For each line below, check for the word "about", then state how many lines contain it, with no other output.

::::

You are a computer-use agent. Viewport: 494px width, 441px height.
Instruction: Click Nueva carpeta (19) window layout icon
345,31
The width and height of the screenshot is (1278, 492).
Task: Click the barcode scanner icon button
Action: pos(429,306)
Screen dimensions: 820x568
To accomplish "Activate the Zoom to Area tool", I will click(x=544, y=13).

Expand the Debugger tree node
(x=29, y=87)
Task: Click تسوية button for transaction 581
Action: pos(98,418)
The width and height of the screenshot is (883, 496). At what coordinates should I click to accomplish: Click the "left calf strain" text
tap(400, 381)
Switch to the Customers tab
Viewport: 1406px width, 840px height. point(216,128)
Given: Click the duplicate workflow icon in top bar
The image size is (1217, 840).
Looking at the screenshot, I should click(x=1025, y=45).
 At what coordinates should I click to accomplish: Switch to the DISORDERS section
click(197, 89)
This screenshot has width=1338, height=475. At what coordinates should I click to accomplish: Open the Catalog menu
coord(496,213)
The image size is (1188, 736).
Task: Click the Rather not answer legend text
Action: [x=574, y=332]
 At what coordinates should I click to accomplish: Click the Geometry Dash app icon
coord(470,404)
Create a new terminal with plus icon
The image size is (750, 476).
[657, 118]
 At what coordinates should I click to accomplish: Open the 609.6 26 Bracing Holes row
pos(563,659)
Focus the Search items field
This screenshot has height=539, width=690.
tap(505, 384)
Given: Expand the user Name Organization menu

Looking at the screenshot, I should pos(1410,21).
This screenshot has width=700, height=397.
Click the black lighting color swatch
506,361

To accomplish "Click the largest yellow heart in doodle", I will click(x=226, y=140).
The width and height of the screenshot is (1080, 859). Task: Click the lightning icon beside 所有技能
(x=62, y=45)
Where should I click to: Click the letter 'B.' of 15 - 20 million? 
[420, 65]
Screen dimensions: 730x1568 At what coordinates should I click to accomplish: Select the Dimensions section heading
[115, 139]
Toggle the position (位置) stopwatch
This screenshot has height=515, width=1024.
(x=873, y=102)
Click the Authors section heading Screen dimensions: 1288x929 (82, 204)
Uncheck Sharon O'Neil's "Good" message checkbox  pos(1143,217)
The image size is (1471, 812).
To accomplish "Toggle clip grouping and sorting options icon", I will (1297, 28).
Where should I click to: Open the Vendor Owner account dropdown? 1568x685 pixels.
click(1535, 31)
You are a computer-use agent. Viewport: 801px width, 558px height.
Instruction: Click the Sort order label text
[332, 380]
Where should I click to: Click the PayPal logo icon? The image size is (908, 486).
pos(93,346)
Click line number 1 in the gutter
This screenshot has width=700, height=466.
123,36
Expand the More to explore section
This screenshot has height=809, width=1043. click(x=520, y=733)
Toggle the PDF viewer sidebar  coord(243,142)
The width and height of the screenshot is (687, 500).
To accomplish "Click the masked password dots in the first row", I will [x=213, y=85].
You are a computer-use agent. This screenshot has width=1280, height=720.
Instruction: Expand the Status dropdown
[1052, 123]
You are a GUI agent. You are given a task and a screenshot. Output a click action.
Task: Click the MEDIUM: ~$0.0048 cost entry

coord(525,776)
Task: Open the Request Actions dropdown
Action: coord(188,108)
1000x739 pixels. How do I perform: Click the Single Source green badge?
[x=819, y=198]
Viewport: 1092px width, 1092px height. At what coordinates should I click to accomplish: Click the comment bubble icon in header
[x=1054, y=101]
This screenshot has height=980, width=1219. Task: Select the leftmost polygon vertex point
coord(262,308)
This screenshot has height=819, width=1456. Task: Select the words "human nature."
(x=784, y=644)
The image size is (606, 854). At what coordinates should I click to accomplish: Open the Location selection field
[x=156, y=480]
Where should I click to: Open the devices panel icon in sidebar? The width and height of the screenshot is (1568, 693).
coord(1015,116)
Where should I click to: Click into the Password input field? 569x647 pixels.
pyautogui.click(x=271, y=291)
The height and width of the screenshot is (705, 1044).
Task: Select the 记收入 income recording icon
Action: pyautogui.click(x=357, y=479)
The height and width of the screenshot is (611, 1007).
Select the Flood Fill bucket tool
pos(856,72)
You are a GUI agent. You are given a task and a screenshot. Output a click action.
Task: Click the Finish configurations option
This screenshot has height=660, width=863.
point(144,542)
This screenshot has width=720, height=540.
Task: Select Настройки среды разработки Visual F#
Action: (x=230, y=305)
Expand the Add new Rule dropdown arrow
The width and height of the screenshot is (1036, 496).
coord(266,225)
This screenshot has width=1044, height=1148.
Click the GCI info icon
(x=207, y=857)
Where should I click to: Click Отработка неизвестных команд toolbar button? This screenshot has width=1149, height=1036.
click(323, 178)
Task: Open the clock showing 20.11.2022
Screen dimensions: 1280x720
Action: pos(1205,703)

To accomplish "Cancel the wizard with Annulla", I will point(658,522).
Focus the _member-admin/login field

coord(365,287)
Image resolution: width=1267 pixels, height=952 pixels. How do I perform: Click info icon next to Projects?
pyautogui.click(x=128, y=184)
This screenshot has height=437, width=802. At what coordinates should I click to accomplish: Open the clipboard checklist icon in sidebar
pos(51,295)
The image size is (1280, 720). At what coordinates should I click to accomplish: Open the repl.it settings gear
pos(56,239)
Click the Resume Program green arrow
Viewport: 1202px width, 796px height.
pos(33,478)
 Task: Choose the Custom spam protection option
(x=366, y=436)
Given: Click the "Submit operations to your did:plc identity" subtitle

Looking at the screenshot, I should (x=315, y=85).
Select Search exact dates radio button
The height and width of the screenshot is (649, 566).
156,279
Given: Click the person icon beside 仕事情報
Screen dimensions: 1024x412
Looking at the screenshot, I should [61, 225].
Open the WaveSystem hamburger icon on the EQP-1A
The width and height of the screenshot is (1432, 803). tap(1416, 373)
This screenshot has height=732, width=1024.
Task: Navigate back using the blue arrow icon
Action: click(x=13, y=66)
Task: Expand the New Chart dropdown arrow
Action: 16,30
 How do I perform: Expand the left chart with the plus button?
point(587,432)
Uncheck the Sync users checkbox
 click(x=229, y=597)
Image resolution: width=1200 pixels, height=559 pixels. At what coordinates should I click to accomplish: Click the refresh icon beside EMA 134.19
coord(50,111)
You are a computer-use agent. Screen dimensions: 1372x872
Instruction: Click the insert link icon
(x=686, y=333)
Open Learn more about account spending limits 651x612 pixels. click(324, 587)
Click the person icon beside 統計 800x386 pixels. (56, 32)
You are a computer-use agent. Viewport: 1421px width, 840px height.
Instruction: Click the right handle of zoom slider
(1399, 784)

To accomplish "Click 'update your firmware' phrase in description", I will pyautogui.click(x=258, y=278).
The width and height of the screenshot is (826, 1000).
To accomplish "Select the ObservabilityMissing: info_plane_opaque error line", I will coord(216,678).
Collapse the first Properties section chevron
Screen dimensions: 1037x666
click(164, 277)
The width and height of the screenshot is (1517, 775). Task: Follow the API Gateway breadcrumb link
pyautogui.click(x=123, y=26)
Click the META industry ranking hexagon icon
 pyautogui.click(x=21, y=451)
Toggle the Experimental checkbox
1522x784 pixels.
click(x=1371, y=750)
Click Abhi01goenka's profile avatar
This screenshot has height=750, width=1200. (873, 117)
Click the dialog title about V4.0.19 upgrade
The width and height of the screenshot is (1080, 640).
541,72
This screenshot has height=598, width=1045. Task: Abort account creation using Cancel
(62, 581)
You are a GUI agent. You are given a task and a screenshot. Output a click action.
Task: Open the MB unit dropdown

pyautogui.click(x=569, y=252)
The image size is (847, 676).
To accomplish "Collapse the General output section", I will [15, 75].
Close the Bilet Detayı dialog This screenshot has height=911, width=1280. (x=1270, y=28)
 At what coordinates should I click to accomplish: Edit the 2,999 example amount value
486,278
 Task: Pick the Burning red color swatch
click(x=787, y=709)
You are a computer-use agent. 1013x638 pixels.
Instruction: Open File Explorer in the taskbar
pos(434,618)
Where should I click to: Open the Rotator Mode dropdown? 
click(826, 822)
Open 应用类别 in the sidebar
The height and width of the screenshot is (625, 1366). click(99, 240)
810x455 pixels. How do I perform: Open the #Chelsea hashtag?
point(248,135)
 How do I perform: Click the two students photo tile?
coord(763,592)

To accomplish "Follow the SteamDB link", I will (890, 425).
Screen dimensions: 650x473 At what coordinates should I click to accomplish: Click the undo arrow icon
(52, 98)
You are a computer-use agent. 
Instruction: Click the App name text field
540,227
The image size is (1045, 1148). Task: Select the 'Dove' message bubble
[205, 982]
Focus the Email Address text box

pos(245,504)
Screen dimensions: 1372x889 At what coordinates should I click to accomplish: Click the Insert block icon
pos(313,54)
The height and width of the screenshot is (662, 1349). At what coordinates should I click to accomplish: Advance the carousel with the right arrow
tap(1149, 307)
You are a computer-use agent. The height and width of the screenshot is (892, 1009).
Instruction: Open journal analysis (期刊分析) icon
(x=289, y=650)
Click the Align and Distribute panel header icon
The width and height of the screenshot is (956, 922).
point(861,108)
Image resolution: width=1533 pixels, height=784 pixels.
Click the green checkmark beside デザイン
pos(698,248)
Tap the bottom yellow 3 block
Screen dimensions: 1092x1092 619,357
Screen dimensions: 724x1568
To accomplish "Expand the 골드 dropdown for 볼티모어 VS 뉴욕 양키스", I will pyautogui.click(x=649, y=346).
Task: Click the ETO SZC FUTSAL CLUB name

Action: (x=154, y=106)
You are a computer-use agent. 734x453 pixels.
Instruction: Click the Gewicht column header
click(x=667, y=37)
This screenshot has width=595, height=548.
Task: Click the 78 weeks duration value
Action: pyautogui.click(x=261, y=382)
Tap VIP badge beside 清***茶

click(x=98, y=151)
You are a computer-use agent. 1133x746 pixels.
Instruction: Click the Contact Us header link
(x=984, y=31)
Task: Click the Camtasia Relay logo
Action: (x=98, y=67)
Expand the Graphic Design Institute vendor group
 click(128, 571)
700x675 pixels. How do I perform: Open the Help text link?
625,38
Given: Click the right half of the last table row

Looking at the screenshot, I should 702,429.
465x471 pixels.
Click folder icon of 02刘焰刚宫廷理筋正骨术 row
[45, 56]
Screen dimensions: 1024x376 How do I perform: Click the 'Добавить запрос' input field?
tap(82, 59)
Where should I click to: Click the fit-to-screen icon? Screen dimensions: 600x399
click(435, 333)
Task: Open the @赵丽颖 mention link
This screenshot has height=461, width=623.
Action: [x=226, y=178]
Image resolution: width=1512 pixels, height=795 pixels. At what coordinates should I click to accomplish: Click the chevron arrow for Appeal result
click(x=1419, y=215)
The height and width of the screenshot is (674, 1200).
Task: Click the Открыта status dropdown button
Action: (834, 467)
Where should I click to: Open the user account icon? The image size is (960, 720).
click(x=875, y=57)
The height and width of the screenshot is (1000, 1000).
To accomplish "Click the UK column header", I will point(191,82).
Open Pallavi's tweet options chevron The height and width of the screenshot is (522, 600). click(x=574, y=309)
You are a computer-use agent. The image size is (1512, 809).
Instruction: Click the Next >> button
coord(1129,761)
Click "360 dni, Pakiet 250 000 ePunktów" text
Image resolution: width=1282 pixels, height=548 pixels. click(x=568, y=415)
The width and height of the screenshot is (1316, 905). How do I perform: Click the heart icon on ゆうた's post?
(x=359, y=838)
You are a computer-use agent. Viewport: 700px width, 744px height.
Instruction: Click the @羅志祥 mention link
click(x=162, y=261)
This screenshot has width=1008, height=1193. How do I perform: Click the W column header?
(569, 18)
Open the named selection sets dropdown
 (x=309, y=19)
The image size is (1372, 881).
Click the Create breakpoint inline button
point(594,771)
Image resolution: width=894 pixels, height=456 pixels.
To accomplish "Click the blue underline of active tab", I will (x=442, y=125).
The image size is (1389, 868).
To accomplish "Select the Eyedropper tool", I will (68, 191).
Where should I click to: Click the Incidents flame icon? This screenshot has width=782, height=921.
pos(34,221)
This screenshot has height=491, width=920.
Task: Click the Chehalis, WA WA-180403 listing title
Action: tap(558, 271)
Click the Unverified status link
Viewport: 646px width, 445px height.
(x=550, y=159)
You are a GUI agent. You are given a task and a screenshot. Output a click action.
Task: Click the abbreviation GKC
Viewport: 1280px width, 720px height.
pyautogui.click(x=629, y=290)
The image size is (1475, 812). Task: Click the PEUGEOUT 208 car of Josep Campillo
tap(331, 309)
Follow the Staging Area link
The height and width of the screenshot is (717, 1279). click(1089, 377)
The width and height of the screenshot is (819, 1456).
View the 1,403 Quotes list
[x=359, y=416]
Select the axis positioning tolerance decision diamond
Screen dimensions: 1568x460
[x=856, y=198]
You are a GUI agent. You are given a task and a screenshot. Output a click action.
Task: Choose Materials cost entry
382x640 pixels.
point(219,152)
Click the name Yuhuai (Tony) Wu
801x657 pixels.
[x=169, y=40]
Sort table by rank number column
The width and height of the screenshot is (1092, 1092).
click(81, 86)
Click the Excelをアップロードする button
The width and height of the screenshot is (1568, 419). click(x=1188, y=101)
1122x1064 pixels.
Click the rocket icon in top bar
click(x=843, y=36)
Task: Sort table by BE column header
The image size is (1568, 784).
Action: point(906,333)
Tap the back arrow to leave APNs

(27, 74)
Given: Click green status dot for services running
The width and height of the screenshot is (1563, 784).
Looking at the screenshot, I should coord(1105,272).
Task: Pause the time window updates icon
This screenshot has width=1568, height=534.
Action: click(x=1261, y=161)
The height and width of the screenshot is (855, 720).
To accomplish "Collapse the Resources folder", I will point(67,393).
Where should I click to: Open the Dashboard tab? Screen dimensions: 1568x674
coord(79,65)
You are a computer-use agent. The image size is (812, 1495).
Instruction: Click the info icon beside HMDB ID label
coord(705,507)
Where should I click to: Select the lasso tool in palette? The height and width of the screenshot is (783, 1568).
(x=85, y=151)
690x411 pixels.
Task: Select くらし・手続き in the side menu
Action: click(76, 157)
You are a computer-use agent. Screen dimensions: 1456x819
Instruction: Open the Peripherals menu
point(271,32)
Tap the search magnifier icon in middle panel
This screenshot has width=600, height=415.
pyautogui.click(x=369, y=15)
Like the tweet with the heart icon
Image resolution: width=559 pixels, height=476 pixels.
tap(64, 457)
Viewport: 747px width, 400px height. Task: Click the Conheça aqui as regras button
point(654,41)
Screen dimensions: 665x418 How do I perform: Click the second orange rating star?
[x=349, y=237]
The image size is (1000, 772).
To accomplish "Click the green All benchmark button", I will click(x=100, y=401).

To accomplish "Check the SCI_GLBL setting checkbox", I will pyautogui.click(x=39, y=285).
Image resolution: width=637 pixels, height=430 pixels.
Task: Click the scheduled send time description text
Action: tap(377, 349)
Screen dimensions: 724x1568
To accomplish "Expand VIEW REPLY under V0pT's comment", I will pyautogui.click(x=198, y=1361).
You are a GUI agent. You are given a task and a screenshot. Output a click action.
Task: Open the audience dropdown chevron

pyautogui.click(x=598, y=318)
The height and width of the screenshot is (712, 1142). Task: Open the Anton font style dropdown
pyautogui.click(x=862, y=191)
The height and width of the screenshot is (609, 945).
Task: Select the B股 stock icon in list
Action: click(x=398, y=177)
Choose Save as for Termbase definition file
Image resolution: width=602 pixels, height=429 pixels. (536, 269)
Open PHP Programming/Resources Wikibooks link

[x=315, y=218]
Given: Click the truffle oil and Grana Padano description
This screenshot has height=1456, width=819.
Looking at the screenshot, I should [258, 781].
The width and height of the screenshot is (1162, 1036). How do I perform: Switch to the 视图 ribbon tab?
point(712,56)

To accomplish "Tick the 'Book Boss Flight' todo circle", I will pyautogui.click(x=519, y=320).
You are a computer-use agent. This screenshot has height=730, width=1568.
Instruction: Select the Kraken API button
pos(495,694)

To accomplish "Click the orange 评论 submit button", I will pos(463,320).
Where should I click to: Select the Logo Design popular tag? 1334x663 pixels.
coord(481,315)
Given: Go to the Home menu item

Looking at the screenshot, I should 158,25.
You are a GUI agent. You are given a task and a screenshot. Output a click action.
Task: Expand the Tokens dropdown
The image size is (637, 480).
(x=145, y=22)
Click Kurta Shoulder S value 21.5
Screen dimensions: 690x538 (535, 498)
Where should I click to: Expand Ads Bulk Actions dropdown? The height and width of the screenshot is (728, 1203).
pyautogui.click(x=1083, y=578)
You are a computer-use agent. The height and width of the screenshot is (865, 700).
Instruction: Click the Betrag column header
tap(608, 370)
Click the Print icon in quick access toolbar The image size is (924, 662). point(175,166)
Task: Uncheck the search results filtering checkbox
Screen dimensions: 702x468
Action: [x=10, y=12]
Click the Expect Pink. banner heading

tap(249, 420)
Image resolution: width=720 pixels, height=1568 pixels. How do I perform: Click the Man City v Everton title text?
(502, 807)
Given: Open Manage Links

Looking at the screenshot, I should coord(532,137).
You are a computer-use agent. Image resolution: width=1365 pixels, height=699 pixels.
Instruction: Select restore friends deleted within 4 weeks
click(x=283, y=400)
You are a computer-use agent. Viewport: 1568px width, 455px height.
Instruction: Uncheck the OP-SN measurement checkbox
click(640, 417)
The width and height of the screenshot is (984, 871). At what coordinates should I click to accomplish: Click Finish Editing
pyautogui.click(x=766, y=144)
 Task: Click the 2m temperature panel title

::::

## Response to this task
2